The portfolio growth, either sequentially or y-o-y, has been fairly well-diversified. Core retail has grown 27%, agri has grown 30%, SME has grown 20% and corporate has grown 30%. The parts that have de-grown are either the portfolios we had bought as some assignment portfolio, which was run down because that was a natural payoff, or the advances against deposits, which tend to be more opportunity-led. So, the overall portfolio growth is well-diversified and within each of them, home loans have grown 26%, and personal and auto loans on a small base have grown in almost three-digits. Corporate growth is very well-diversified. There are no large infra or long-tenure projects that we have grown in. We’ve grown in shorter-term loans to either AAA or AA finance companies or for specific purposes like consumption or in loans to FMCG (fast moving consumer goods) companies or real estate or chemicals or transport or food and agriculture products.

Your CASA (current account-savings account) ratio has slipped by 170 basis points and you’ve said it is because of the effect of demonetisation. Do you think credit growth may be looking better for the same reason?

I don’t know if we can one-to-one correlate that, but we are seeing signs of revival across the markets we are focused on. For us, Q3 last year was not weak. So, after the demonetisation bump-up in deposits (in Q3 FY2017), in this quarter certainly there is a reduction, because the CASA, particularly savings, had just ballooned. Over the last nine months, that has started trending down because people are either redeploying it or going into the market. Despite that, our CASA ratio continues to be at 33%.

What would be your forecast for loan and deposit growth for the full year?

Year-to-date, for the first nine months, our credit growth is about 16% and our deposit growth is closer to 10%. We see a similar improvement in the last quarter. So, that should give you 20%-plus credit growth and 14-15% deposit growth, driven by the need for keeping our CD (credit-deposit) ratio somewhere in the early to mid-80s.

Your margins have been rising in the last two quarters after a fall in Q1. Have you taken the full impact of the migration to MCLR (marginal cost of funds-based lending rate)?
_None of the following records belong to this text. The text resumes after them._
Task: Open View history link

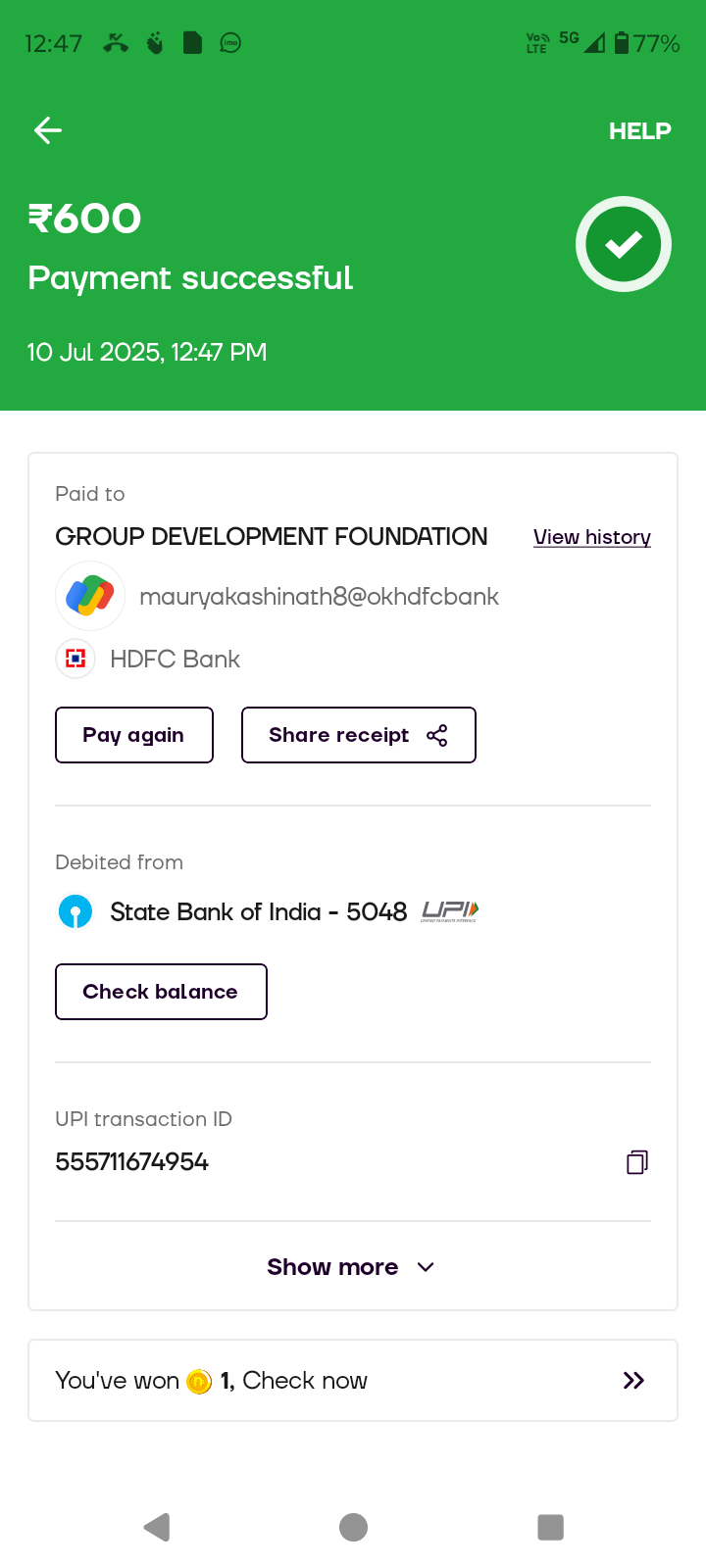Action: point(591,537)
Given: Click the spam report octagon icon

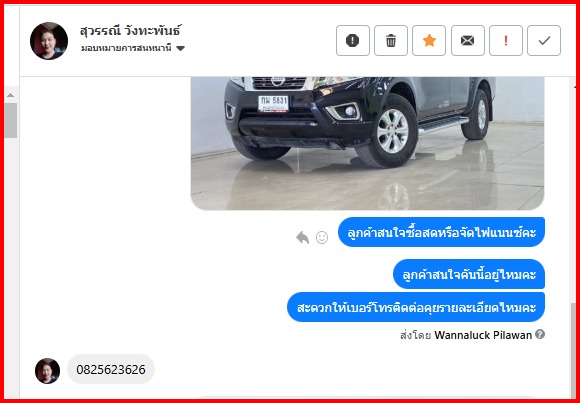Looking at the screenshot, I should 353,40.
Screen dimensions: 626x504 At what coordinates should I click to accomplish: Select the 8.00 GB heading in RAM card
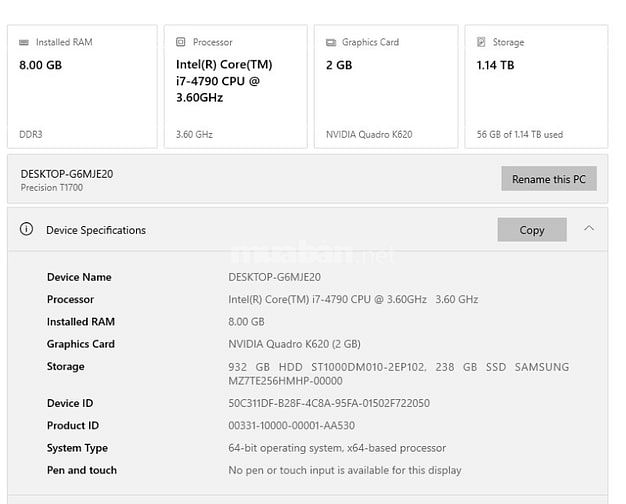[x=41, y=65]
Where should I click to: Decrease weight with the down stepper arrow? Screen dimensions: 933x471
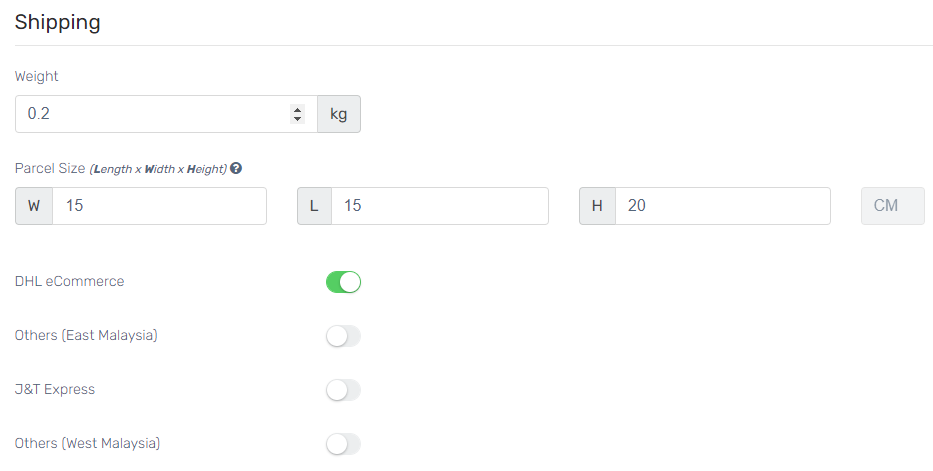298,118
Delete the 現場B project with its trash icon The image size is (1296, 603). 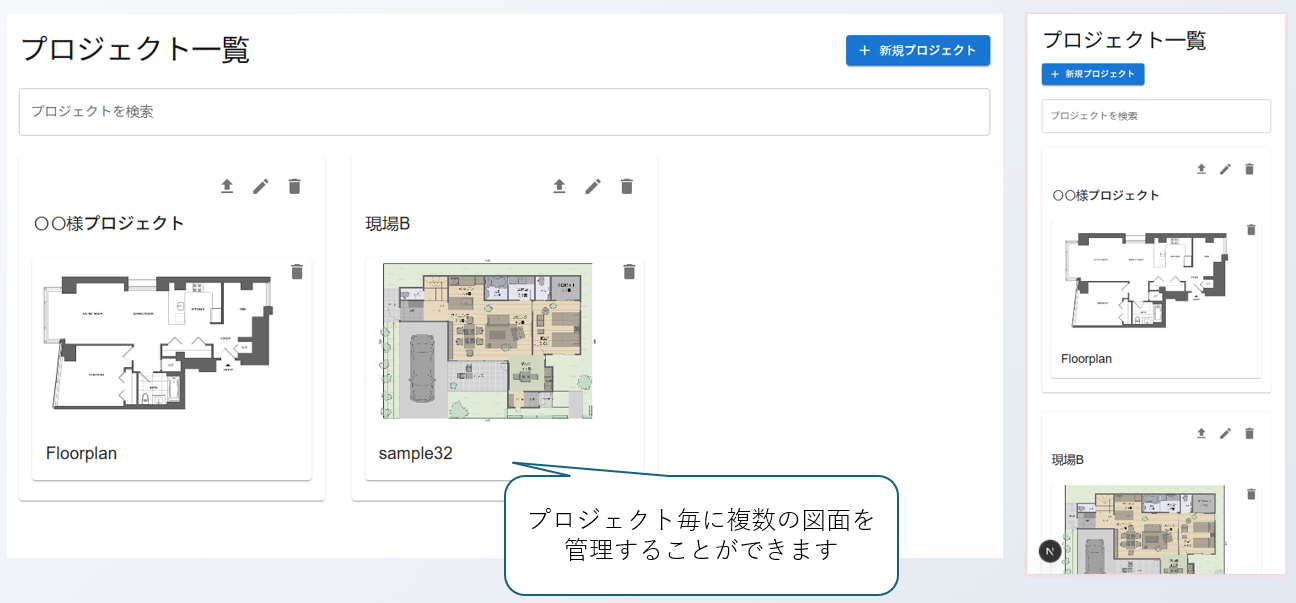627,186
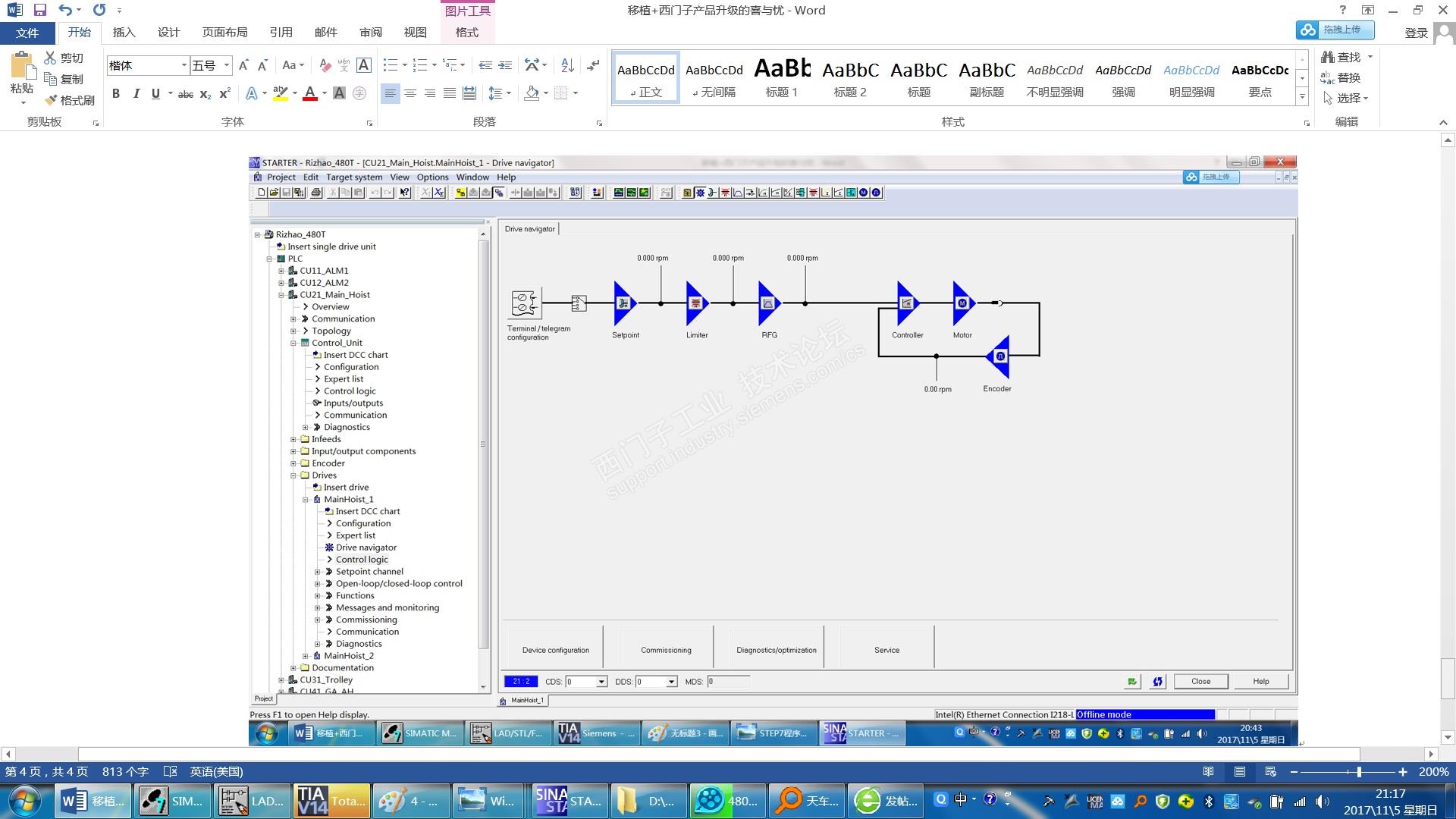Apply bold formatting to text
1456x819 pixels.
pos(116,93)
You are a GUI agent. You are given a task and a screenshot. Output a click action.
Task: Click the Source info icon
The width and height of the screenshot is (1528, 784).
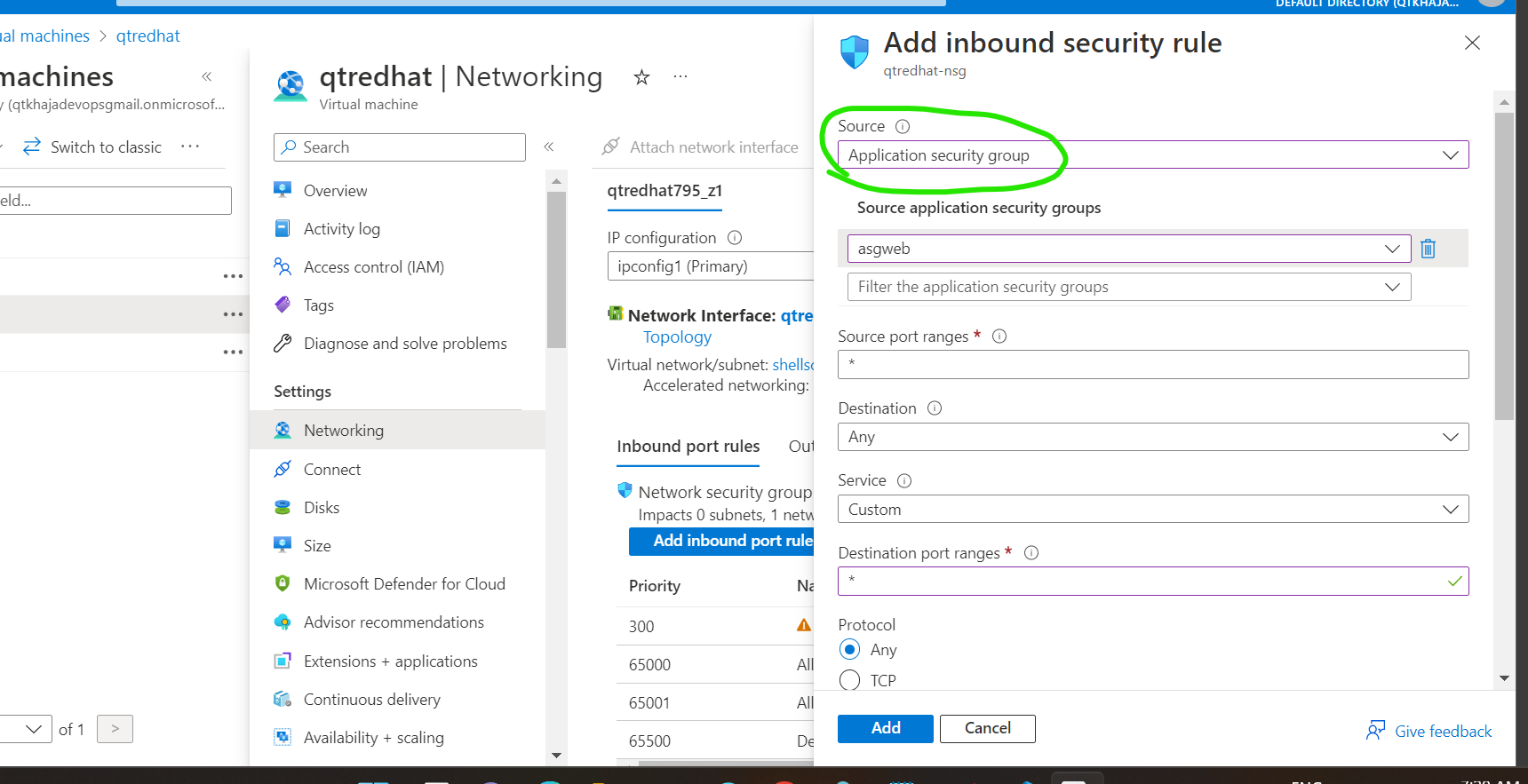click(x=903, y=126)
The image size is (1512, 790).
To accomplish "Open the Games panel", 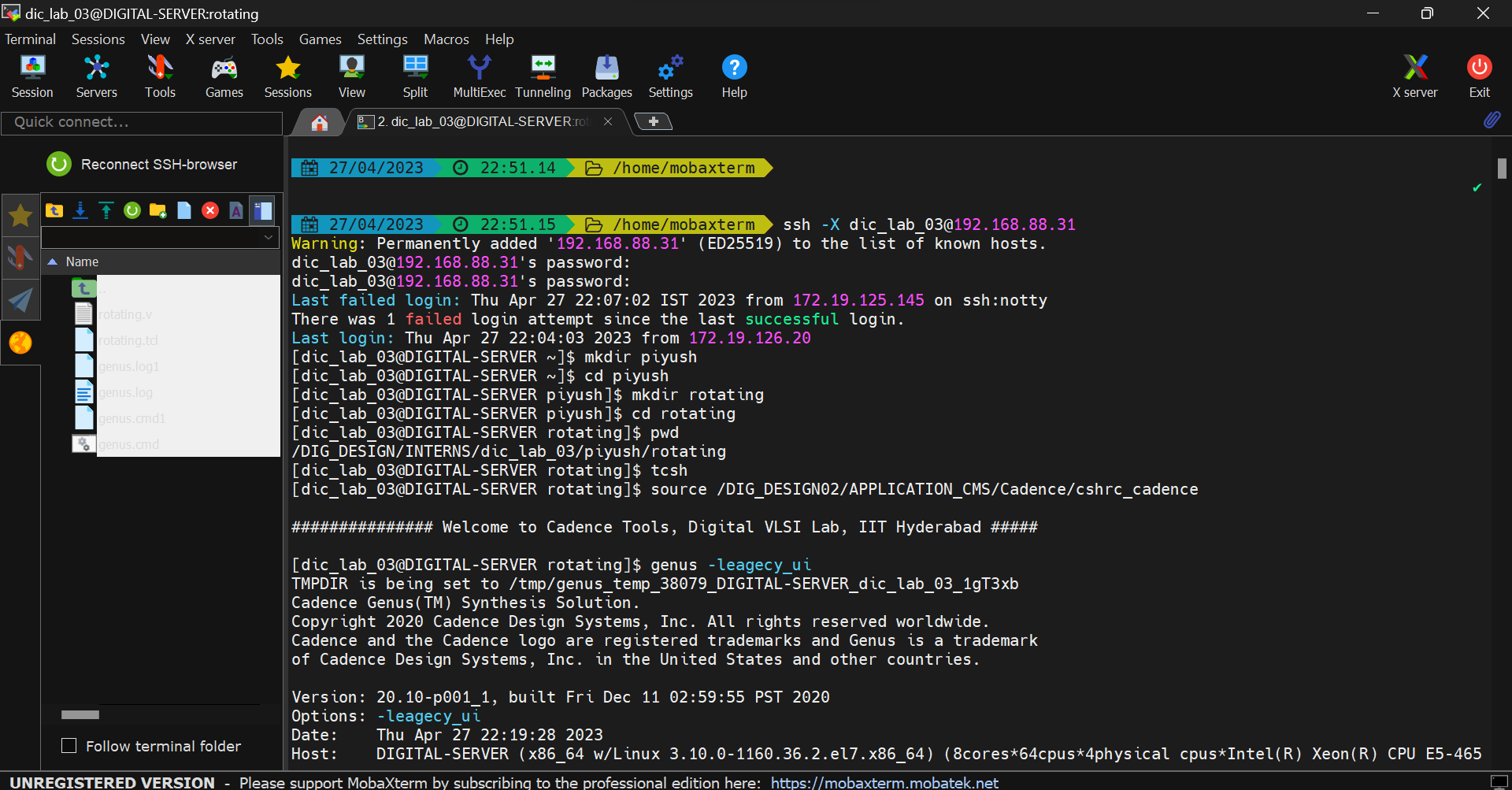I will coord(224,75).
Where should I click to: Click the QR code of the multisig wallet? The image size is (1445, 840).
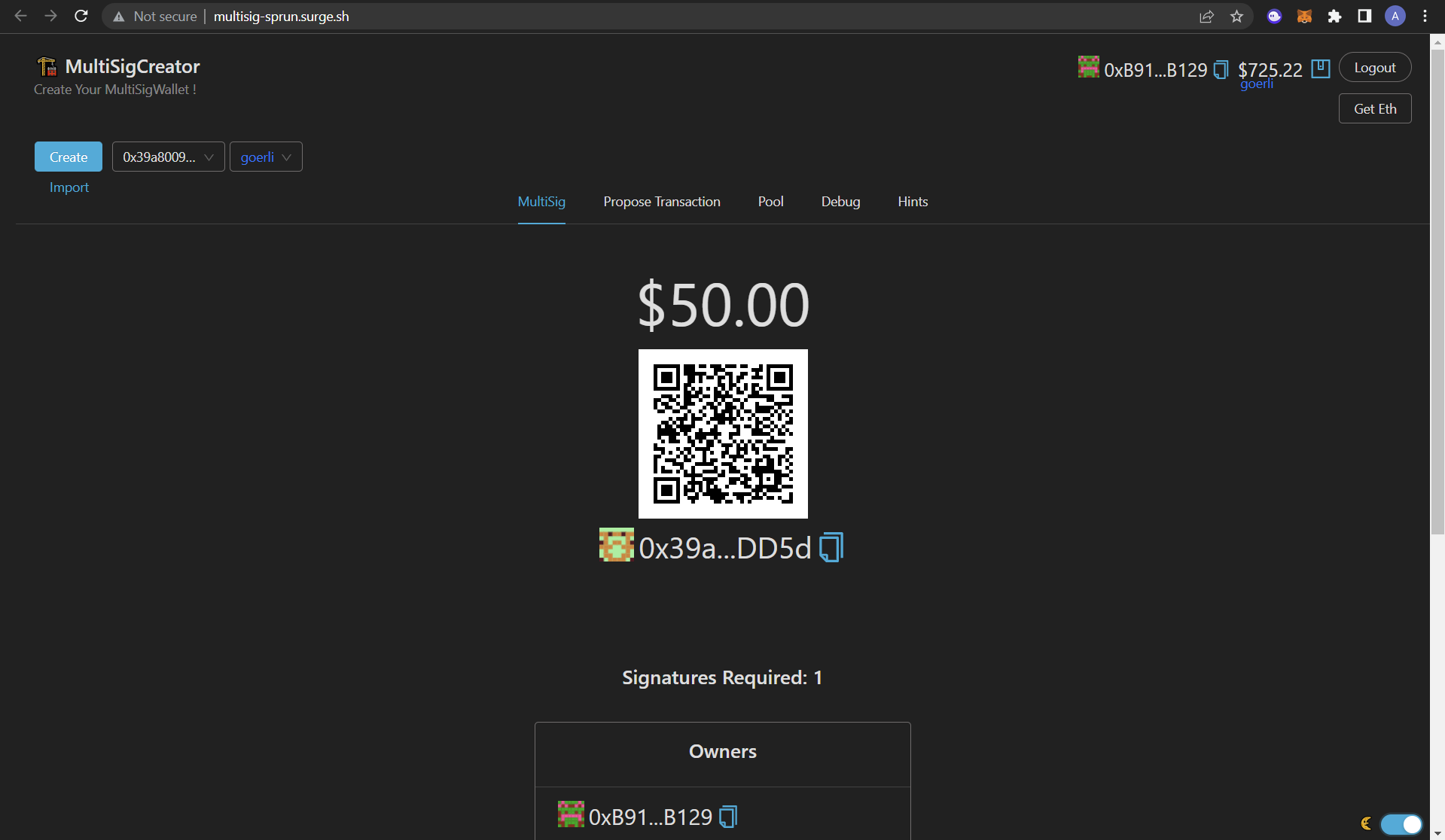(722, 434)
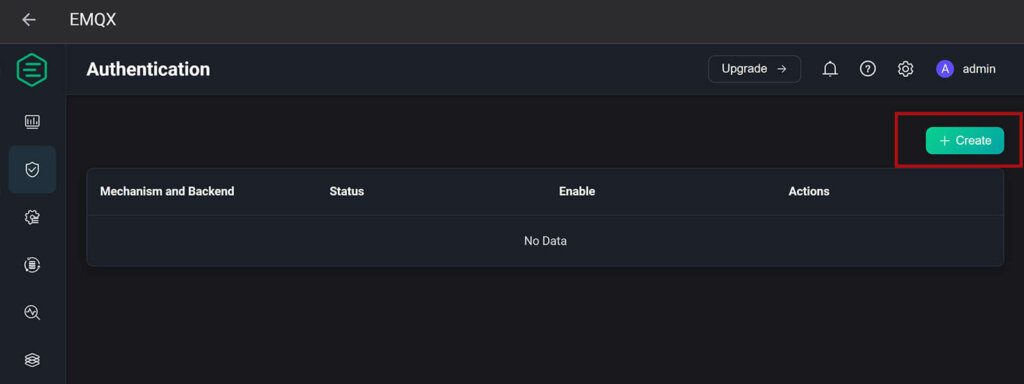Image resolution: width=1024 pixels, height=384 pixels.
Task: Click the Actions column header
Action: click(x=809, y=191)
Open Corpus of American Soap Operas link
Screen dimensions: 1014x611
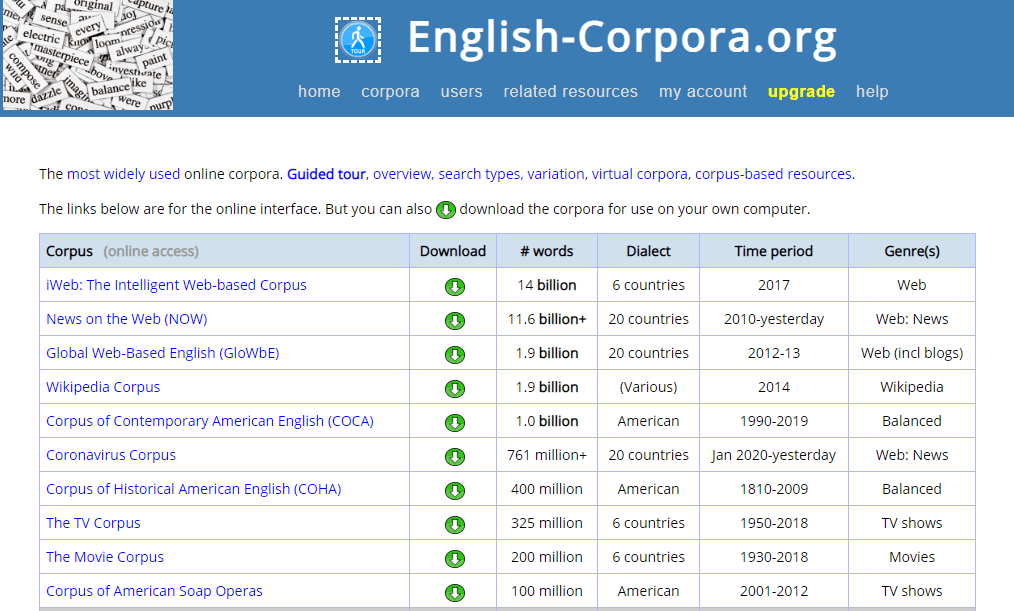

A large part of the book is on MCLR. The residual book, as they mature, will turn to MCLR. About 15% is on base rate.

So, net interest margins (NIMs) won’t decline?

We have been guiding for somewhere around 3.25% and I think that’s where we’ll keep the guidance at.

What have slippages been like in Q3?

Slippages have been quite similar to the past quarter, except for one large impact on account of a bulk of education loans in Kerala, on which we have taken a one-time hit of Rs 71 crore this quarter. Total slippages for the quarter is Rs 411 crore. Recovery and upgrades have been spectacular this quarter at Rs 220 crore against Rs 110 crore last year. Overall credit cost is probably at an all-time low for us at 59 bps.

Do you have any significant exposure to NCLT-admitted accounts or those listed by RBI?

Nothing significant. It’s either provided for or it’s already written off or sold. So, we don’t have much of a residual tail impact of NCLT (National Company Law Tribunal) cases.

Can we expect asset sales, maybe in your life insurance joint venture?

We have no new information to add to what is in the public domain. We have IDBI Federal (Life Insurance), which is a joint venture. There’s a process underway, but we don’t know where and how it will play out. We’ve not yet finalised whether to exit or to stay or to increase our stake. All options are open.